PAGE EXTRACT —
==============================

Re: [PATCH RFC] ceph: flush the delayed caps in time

Xiubo Li <xiubli@xxxxxxxxxx> · Wed, 21 Jul 2021 21:42:46 +0800

On 7/21/21 8:57 PM, Jeff Layton wrote:
On Wed, 2021-07-21 at 19:54 +0800, Xiubo Li wrote:
On 7/21/21 7:23 PM, Jeff Layton wrote:
On Wed, 2021-07-21 at 16:27 +0800, xiubli@xxxxxxxxxx wrote:
From: Xiubo Li <xiubli@xxxxxxxxxx>

The delayed_work will be executed per 5 seconds, during this time
the cap_delay_list may accumulate thounsands of caps need to flush,
this will make the MDS's dispatch queue be full and need a very long
time to handle them. And if there has some other operations, likes
a rmdir request, it will be add in the tail of dispath queue and
need to wait for several or tens of seconds.

In client side we shouldn't queue to many of the cap requests and
flush them if there has more than 100 items.

Why 100? My inclination is to say NAK on this.
This just from my test that around 100 client_caps requests queued will
work fine in most cases, which won't take too long to handle. Some times
the client will send thousands of requests in a short time, that will be
a problem.
What may be a better approach is to figure out why we're holding on to
so many caps and trying to flush them all at once. Maybe if we were to
more aggressively flush sooner, we'd not end up with such a backlog?

Yeah, I am still working on this.

From my analysis, some fixing or improvement like this will help reduce it:

commit e64f44a884657358812e6c057957be546db03cbe
Author: Xiubo Li <xiubli@xxxxxxxxxx>
Date:   Wed May 27 09:09:27 2020 -0400

    ceph: skip checking caps when session reconnecting and releasing reqs

    It make no sense to check the caps when reconnecting to mds. And
    for the async dirop caps, they will be put by its _cb() function,
    so when releasing the requests, it will make no sense too.

==============================

INFORMATION PROVIDED —
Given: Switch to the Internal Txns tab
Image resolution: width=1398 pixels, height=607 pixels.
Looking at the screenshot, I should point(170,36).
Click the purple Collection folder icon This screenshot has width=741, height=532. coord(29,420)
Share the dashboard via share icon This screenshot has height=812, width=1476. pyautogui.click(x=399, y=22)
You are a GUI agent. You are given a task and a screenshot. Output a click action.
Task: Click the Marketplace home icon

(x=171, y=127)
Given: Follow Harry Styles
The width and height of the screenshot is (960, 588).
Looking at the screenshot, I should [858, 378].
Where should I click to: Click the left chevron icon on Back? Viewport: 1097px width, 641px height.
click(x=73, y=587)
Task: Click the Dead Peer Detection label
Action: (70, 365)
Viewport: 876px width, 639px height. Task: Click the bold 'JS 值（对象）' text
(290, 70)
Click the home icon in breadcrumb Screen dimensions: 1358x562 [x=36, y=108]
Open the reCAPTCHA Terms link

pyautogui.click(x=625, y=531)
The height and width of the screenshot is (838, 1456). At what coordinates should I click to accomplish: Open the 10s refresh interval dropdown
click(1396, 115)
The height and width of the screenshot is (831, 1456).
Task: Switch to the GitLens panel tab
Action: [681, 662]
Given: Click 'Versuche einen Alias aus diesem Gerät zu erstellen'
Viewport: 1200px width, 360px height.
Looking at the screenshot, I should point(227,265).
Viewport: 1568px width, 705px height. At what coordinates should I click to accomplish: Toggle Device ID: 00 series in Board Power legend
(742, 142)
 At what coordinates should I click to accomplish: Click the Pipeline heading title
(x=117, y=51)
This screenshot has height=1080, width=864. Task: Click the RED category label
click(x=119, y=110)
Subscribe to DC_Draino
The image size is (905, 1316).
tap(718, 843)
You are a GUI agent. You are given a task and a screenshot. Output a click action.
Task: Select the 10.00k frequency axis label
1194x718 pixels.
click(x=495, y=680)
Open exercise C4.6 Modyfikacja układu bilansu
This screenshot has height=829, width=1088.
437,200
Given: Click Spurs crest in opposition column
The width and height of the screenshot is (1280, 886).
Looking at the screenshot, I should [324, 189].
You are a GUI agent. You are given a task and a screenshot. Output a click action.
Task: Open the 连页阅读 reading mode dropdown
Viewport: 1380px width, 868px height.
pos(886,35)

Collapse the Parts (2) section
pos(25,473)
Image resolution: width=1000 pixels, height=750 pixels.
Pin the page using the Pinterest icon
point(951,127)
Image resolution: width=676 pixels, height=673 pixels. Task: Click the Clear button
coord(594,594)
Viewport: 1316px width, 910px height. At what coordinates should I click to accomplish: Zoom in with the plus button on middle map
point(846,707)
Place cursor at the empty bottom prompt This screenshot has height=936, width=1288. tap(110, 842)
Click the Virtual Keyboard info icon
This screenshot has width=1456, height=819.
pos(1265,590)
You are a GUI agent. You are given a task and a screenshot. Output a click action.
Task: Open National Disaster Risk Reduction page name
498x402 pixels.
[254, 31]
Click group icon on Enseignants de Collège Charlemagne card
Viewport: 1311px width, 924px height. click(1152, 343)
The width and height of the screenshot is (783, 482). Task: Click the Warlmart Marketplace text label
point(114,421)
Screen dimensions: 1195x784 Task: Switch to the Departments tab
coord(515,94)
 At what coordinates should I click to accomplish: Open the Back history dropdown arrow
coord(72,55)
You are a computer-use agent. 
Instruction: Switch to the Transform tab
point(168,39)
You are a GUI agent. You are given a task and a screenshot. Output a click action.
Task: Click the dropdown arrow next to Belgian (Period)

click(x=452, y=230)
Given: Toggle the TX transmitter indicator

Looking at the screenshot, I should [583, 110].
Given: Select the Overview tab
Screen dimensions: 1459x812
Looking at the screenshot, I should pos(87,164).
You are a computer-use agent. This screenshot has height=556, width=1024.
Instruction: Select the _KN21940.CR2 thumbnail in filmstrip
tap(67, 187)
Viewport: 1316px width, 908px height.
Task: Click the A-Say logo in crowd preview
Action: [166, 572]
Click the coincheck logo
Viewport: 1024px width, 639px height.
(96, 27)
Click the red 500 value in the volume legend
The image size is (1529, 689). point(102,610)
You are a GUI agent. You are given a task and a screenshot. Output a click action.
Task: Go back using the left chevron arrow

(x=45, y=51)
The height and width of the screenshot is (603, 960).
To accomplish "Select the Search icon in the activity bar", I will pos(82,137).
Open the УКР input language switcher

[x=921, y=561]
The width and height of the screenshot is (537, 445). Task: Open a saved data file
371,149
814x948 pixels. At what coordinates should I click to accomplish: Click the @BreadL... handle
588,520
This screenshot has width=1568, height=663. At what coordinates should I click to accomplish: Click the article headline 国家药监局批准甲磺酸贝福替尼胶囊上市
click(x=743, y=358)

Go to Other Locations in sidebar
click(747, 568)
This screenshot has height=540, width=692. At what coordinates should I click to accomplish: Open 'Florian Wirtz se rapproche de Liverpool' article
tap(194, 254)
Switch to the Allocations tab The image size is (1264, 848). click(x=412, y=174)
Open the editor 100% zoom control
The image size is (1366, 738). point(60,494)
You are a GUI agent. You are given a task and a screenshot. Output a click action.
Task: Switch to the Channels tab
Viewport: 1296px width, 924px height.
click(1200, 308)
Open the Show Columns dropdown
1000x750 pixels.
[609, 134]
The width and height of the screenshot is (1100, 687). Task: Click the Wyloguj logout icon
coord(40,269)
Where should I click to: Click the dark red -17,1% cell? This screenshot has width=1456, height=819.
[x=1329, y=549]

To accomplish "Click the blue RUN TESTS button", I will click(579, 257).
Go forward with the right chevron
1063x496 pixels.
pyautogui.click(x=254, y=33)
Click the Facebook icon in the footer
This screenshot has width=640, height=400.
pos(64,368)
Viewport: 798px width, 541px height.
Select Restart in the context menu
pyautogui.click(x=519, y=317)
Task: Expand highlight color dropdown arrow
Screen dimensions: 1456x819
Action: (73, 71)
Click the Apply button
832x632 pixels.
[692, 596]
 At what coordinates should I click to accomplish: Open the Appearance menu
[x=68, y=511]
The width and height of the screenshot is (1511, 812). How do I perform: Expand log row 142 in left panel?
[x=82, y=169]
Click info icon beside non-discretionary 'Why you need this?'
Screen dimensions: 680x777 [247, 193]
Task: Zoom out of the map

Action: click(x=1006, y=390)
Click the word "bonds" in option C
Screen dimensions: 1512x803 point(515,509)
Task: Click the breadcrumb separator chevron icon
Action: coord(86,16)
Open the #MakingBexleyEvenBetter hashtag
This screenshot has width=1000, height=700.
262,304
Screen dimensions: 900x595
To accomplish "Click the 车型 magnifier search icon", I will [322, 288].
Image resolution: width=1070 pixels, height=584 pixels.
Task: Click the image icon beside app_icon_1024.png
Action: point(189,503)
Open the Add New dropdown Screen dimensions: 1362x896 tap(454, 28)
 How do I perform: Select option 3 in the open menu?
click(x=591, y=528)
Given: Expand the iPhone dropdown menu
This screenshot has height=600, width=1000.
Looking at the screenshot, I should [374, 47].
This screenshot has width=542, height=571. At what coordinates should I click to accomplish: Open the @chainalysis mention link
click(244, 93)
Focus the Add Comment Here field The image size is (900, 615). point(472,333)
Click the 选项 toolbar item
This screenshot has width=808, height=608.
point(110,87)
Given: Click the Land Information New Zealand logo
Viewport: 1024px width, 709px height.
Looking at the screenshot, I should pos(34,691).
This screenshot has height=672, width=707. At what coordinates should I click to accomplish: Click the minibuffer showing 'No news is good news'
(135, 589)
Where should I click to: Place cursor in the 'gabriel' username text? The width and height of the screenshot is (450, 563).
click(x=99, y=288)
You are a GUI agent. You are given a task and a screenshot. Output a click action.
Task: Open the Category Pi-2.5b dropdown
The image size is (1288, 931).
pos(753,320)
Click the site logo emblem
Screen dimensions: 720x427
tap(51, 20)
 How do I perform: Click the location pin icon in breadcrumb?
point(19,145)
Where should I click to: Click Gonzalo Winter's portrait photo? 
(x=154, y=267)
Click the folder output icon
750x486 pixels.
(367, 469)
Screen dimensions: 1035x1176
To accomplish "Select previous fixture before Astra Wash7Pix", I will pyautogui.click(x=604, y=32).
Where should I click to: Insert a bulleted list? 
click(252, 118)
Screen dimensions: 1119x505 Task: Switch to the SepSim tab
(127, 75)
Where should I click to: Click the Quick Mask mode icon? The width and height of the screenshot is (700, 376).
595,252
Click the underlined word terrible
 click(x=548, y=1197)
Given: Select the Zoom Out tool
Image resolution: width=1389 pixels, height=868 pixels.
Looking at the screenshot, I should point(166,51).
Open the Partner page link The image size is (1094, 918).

==============================

TO-DO LIST —
A. Check each statement against the caps-flushing thread and answer yes or no, quoting the words from the thread that decide it. (i) The delayed work runs every 5 seconds. (ii) The patch sets 100 items as the point at which caps get flushed. (iii) An rmdir request gets placed at the head of the dispatch queue.
B. Resume the caps-flushing thread, picking up right after its final sentence.

RESULTS OF THE EXERCISE —
A.
(i) Yes: "The delayed_work will be executed per 5 seconds"
(ii) Yes: "flush them if there has more than 100 items."
(iii) No: "it will be add in the tail of dispath queue"

B.
From the test result, it seems that some caps related requests were 
still pending in the cap_delay_list even after the rmdir requests were 
already sent out and finished for the previous directories. I am still 
confirming this.




I'm not a fan of this sort of arbitrary throttling in order to alleviate
a scalability problem in the MDS. The cap delay logic is already
horrifically complex as well, and this just makes it worse. If the MDS
happens to be processing requests from a lot of clients, this may not
help at all.
Yeah, right, in that case the mds dispatch queue possibly will have more
in a short time.


URL: https://tracker.ceph.com/issues/51734
The core problem sounds like the MDS got a call and just took way too
long to get to it. Shouldn't we be addressing this in the MDS instead?
It sounds like it needs to do a better job of parallelizing cap flushes.
The problem is that almost all the requests need to acquire the global
'mds_lock', so the parallelizing won't improve much.

Yuck. That sounds like the root cause right there. For the record, I'm
against papering over that with client patches.

Currently all the client side requests will have the priority of
CEPH_MSG_PRIO_DEFAULT:

m->hdr.priority = cpu_to_le16(CEPH_MSG_PRIO_DEFAULT);

Not sure whether can we just make the cap flushing request a lower
priority ? If this won't introduce other potential issue, that will work
because in the MDS dispatch queue it will handle high priority requests
first.

Tough call. You might mark it for lower priority, but then someone calls
fsync() and suddenly you need it to finish sooner. I think that sort of
change might backfire in some cases.

Yeah, I am also worrying about this.



Usually when faced with this sort of issue, the right answer is to try
to work ahead of the "spikes" in activity so that you don't have quite
such a backlog when you do need to flush everything out. I'm not sure
how possible that is here.

One underlying issue may be that some of the client's background
activity is currently driven by arbitrary timers (e.g. the delayed_work
timer). When the timer pops, it suddenly has to do a bunch of work, when
some of it could have been done earlier so that the load was spread out.


Signed-off-by: Xiubo Li <xiubli@xxxxxxxxxx>
---
   fs/ceph/caps.c       | 21 ++++++++++++++++++++-
   fs/ceph/mds_client.c |  3 ++-
   fs/ceph/mds_client.h |  3 +++
   3 files changed, 25 insertions(+), 2 deletions(-)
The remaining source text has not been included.